◆ Text under study

·····

Nesting

Some women nest when they are pregnant.  I do it when I’m about to have surgery.

I have this routine I go through whenever I’m about to have surgery.  Come to think of it, routine is not a word that should go with surgery, as they shouldn’t be a regular thing.  But I’ve had five surgeries in the past 10 years – this will be my 11th.  I’ve had two heart caths, two knee surgeries, and a gastric bypass.  All since 2003.  So, technically not even 10 years.  And if you throw in two colonoscopies, it takes it to a total of 13 procedures.  (Note to self, I need to schedule my next colonoscopy for next year.)

But, the past three surgeries (this one included) I’ve determined that I have a routine I go through before hand in getting my household ready for my husband and myself on limited action.  It wasn’t so bad after the bypass surgery.  I was really only down for about a week after that one, and the first three days of that I spent at my Mom’s.  In fact, I was home from the hospital in less than 24 hours, was at my mom’s for three days, and then home.  I was up and about after that, and I had already prepared for the fact that I wouldn’t be able to eat solid food for weeks, so my husband was pretty well on his own.

The last knee surgery, and this upcoming surgery are different.  I knew last year that after my de Novo grapht implant, I’d be out of commission for at least 8 weeks.  Non-weight bearing.  Yeah.  I HATED being in that immobilizer for 8 weeks.  But I knew ahead of time, and I cleaned the hell out of my house, and made a bunch casseroles that I Bob could easily throw in the micro or the toaster oven.  I shopped ahead of time and stocked up.  And honestly, aside from really hurting a lot, I could still get around on my crutches pretty well after the first full week. 

This hysterectomy surgery has been the same.  I’m making lists left and right.  I need to do this, that, these, those and the other things.  I have to finish my final, get my house in order, get work in order, etc., ad nauseum.  Today I will balance the checkbook and pay bills, fill any prescriptions that need to be filled, stock up on black cohosh (that will be another post), get my prep stuff for the day before, get my insurance stuff in order, get my med list together, get some things to occupy me on recovery (note to self, buy new pillows and pjs), and arrange to have some food in the house and pre-prepared meals at the ready for post op.

·····

◆ Task prompt
Continue the essay about getting a household ready before surgery, starting after its last sentence. This exercise does not use the material.

◆ Given data
·····

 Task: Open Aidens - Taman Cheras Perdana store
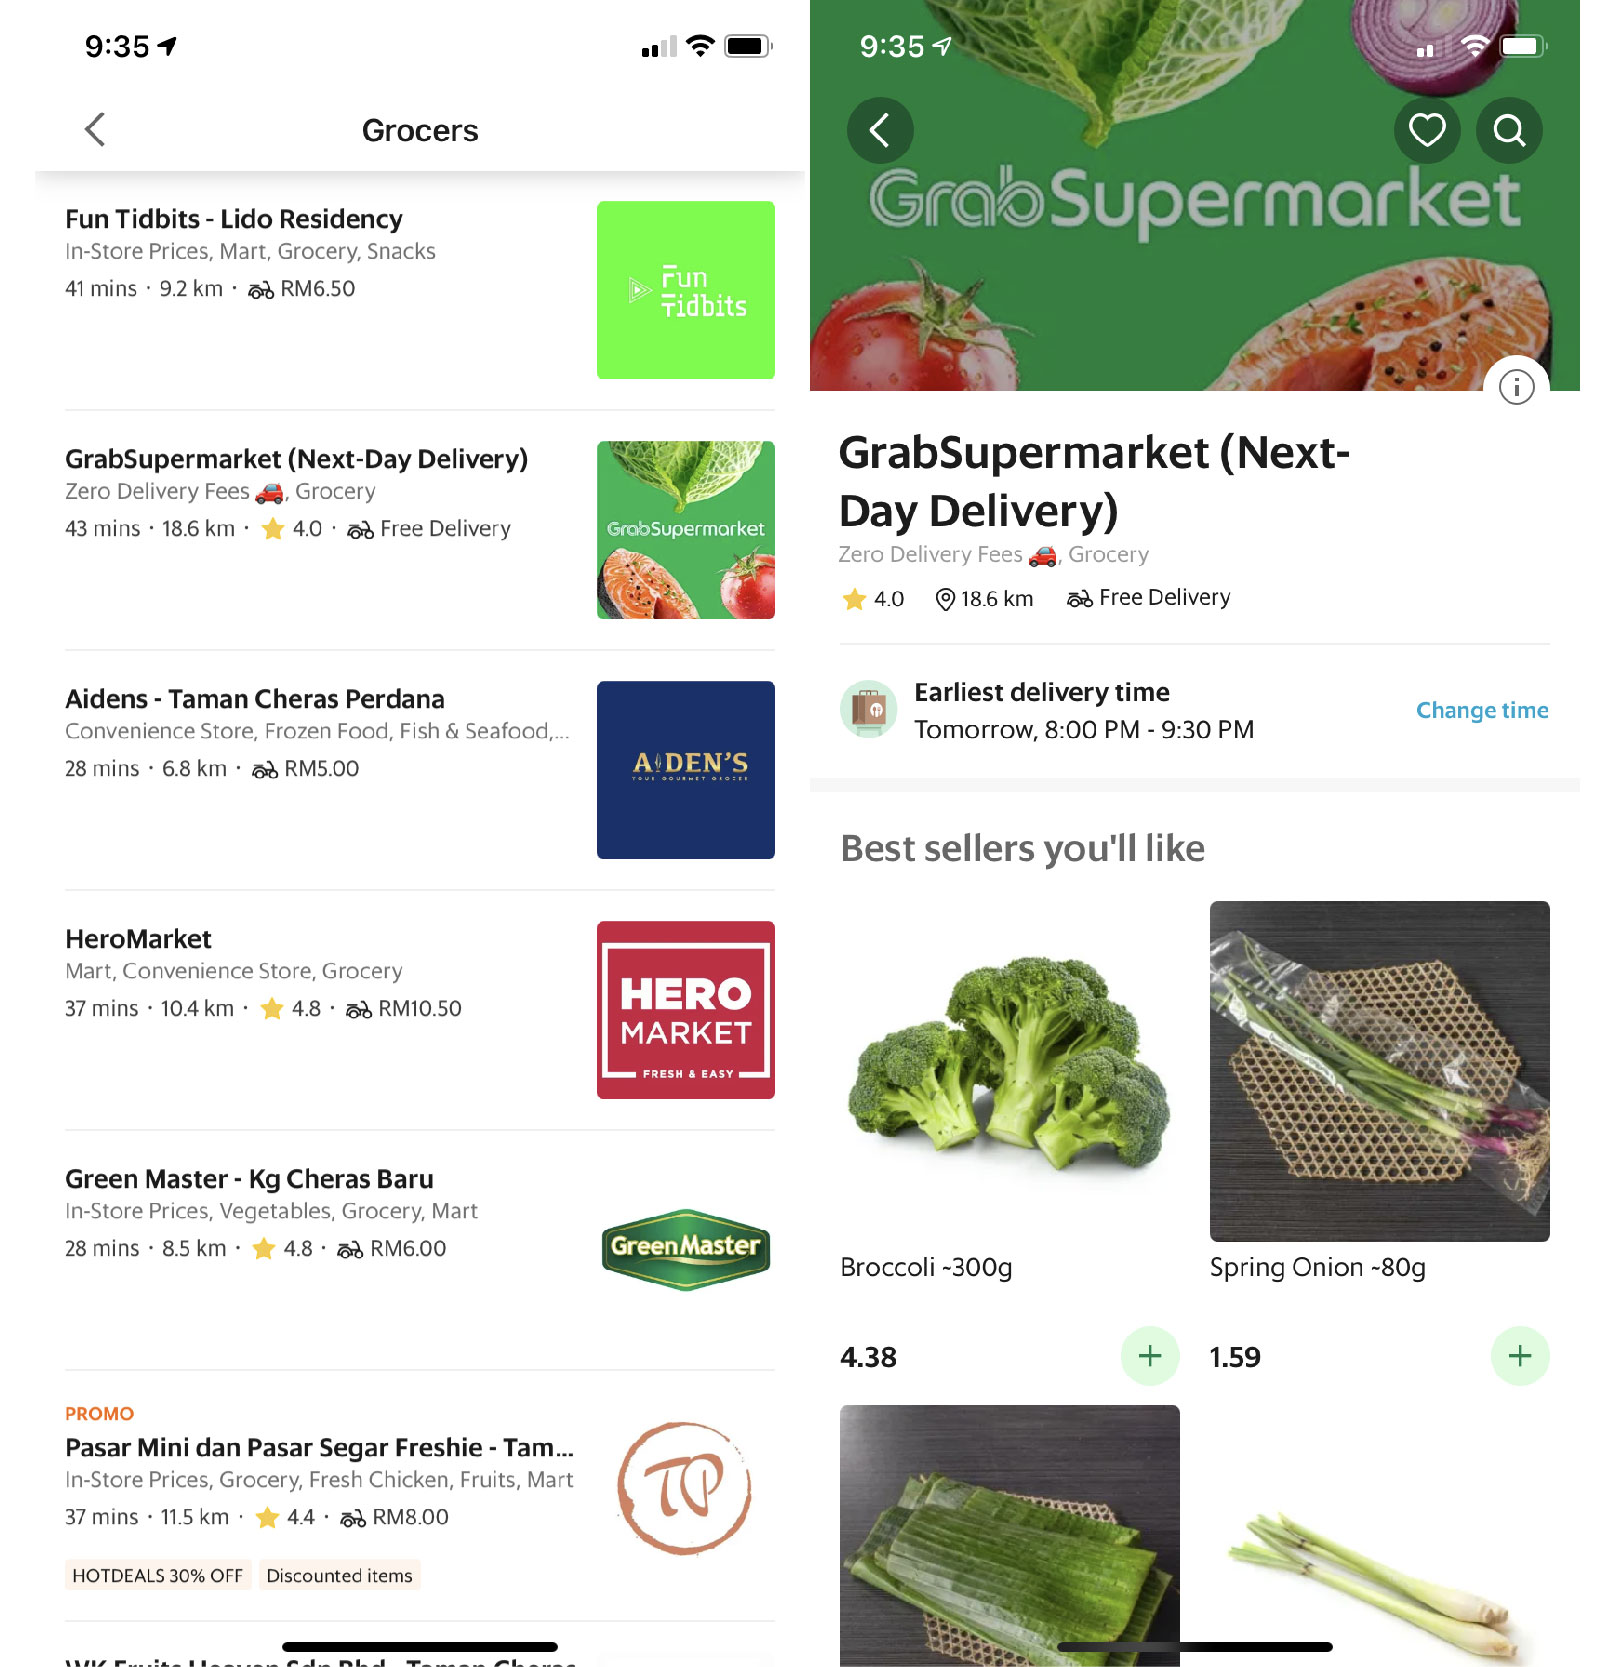[420, 770]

·····

◆ Exercise result
I’ve already started downloading new stuff to my Kindle (which I will be taking to the hospital).  I’ve got a bunch of knitting projects (yarn, needles, pattern, and notions at the ready) in individual bags within my knitting bag to occupy myself.  I’ve downloaded some new stuff to my iPod.  I’ve got a few actual books to read (you know, real books, on paper!), and I’ve planned to take off next Friday to clean and finish up my stats final if I need to.

Plus there is everything I have to do at work, that I am slowly working through.

I’ve always been this way – so organized it is disgusting.  I come by it naturally.  My mom is a list maker too.  You should see her house before a holiday or family event – lists everywhere.  I always tease her, but then I go home and I’ve done the same thing.  I keep an ever revolving grocery list on the fridge (if I don’t, Bob inevitably forgets to tell me about something and then gets sad puppy face if I forget it at the store).  I have my to-do list at work.  I have my school lists.  I have a calendar in every room and carry a planner with me (my phone will not do – I have to be able to pick it up and manipulate it).

I’m slowly getting there.  All this nesting helps me to prepare mentally.